Authors: Don Winslow
Just get this case over, deliver Tammy Roddick to court, get back in time to get into the big swell. The ocean is simple—not easy, but simple—and a wave is something you know how to handle.
Just stay in the water, never come out.
But it isn’t that simple, is it?
A woman’s been killed, a pedophile is out there, and somebody has to do something about both those things. Dan Silver has to go down for Angela Hart’s murder—Johnny will be on that until he gets it done—and Teddy D-Cup has to get squared for his little trips to
Mister Roger’s Neighborhood
.
First things first, though, Boone tells himself as the water starts to boil. He takes the kettle off the heat before it whistles and wakes Pete up. First get through the night, then get Tammy to testify, then clean your head out in the big waves.
Then see to Dan and Teddy.
Yeah, except …
He sees movement through the edge of the kitchen window.
Out on the pier.
He pulls the curtain back for a better view and sees them out there, moving like cats hunting in the night. One of them is edging along the pier railing on the near side; another one takes the opposite side. Boone thinks he can make out two more on the base of the pier, but he’s not sure.
And now a Hummer rolls slowly past in the street.
It’s hard to really see them in the dark and the mist, but just by the way they move, Boone can see they’re Hawaiians.
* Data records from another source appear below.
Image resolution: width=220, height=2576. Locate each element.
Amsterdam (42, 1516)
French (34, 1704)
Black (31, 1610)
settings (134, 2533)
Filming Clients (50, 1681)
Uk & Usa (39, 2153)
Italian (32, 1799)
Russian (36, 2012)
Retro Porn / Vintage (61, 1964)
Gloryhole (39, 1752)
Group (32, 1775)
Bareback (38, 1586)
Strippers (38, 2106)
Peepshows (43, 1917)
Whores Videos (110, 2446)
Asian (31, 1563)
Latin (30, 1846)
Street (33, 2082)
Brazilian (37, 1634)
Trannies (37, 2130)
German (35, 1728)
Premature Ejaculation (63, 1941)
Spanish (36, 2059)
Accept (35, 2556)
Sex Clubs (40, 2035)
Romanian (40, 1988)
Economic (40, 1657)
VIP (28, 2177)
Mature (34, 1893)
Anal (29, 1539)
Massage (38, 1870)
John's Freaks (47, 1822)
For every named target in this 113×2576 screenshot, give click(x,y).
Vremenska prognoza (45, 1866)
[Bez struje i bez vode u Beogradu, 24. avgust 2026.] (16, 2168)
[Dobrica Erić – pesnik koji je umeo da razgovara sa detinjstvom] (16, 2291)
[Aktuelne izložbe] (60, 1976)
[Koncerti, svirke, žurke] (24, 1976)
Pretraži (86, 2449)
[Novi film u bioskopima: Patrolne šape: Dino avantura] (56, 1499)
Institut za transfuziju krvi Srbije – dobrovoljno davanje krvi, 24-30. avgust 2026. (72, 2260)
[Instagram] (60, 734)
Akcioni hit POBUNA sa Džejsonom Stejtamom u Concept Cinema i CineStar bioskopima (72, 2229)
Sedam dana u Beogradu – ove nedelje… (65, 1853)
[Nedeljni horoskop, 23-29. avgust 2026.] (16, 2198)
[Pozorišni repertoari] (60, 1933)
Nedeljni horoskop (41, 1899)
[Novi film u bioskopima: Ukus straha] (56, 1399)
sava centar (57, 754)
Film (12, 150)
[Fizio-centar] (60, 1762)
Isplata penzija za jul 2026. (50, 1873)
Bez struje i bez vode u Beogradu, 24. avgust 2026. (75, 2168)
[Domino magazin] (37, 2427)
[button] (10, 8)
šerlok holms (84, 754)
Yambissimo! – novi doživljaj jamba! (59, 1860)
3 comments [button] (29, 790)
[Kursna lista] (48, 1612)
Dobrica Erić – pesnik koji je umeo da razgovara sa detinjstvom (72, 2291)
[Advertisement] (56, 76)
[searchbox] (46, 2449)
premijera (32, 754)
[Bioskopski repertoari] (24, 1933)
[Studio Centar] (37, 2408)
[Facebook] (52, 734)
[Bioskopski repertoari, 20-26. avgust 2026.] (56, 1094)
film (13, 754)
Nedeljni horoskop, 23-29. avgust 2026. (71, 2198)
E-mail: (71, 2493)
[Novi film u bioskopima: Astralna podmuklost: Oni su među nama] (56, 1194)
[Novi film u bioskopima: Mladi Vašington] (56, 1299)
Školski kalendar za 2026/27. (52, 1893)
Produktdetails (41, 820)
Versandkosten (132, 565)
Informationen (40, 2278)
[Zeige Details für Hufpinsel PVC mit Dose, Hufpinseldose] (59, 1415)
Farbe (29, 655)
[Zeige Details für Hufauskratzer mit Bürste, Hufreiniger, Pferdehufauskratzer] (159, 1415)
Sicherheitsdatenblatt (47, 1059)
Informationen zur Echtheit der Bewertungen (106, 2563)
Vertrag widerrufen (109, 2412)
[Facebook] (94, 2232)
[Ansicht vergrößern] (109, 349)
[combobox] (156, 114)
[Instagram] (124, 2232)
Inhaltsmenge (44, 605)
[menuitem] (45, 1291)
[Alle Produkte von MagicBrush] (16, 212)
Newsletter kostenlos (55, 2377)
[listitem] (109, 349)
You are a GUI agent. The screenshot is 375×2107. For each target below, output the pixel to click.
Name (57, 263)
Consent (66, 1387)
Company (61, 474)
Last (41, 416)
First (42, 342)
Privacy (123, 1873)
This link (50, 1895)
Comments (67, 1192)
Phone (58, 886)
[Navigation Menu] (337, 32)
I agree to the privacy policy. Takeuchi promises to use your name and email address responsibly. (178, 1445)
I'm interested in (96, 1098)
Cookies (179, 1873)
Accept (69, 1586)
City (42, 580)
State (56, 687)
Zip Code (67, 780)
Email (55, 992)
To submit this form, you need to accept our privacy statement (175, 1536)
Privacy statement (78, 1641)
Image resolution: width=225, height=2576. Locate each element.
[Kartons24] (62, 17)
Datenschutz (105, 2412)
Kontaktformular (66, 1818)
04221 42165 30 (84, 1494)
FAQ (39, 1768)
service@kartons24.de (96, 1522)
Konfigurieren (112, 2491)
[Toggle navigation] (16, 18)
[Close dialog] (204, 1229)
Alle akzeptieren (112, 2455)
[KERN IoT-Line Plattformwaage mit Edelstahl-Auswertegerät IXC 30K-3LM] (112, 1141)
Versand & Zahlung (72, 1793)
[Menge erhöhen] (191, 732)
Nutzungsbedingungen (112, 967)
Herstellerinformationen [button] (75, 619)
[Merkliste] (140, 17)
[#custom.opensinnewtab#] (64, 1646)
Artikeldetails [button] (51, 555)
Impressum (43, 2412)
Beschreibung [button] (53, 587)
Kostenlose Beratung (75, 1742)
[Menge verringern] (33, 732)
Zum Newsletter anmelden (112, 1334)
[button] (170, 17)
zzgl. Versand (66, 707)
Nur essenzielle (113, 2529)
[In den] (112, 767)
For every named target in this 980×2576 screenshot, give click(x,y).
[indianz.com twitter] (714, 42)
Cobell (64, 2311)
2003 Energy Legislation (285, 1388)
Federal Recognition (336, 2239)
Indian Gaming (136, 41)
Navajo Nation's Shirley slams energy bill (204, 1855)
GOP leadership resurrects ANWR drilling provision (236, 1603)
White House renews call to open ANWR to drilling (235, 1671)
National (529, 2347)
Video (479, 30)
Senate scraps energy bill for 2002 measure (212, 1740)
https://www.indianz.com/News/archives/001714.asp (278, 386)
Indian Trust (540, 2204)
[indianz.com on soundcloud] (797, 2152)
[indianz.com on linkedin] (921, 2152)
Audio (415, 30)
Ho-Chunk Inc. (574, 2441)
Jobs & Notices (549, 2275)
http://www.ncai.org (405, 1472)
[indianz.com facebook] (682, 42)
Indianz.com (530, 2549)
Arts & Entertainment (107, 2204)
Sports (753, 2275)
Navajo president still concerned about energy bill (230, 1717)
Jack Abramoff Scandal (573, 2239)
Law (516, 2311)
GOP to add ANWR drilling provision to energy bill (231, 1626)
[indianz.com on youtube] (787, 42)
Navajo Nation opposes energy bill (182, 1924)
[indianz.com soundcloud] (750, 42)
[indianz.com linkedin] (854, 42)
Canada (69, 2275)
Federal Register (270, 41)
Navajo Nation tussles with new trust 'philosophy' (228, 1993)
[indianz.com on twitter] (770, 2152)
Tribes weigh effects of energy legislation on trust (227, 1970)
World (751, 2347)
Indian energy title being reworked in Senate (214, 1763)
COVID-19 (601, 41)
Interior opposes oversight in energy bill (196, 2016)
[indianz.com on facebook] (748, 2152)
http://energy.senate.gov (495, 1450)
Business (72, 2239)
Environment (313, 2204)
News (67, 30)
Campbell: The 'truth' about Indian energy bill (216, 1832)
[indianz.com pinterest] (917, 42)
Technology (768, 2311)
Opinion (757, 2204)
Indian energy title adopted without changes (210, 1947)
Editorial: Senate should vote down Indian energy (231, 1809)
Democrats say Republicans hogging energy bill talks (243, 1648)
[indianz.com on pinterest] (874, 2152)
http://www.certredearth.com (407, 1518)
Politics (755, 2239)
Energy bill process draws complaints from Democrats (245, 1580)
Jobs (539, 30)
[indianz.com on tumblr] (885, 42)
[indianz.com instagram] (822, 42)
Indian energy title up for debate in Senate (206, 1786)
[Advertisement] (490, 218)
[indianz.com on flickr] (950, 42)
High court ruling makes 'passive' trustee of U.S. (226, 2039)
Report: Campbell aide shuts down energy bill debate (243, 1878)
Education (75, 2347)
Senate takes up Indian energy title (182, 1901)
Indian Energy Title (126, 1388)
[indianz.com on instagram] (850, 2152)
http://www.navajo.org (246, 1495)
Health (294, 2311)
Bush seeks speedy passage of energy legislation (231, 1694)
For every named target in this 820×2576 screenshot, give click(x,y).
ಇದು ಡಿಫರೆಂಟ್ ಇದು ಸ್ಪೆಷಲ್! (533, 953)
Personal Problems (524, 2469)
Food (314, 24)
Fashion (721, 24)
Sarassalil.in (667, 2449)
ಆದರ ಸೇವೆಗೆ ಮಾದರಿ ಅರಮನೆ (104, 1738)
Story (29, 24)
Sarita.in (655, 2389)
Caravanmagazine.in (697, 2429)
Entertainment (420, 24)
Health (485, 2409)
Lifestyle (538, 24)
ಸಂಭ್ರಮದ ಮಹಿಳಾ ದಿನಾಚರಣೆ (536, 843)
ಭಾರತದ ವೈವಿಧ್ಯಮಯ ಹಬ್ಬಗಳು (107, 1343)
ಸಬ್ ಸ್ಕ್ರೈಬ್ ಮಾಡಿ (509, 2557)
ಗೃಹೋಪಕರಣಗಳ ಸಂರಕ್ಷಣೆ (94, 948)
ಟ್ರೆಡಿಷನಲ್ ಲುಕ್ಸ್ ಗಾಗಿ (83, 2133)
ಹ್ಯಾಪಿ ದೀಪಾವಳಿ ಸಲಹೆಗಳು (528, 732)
He touches Petra’s arm and wakes her up.
She looks around the room, not knowing where she is.
“Go into the bedroom,” Boone says. “Shut and lock the door behind you, lie down on the floor.”
“What—”
“Just listen,” Boone says, and to her surprise, she does. “If you hear shooting, take Tammy and go out the window. You can swim into shore easily.”
“All right,” she says. “Will you—”
“I’ll be fine,” he says. “Go.”
He waits until she goes into the bedroom and he hears the lock click.
Then he walks over to the cottage door, checks that he has a round chambered, and waits.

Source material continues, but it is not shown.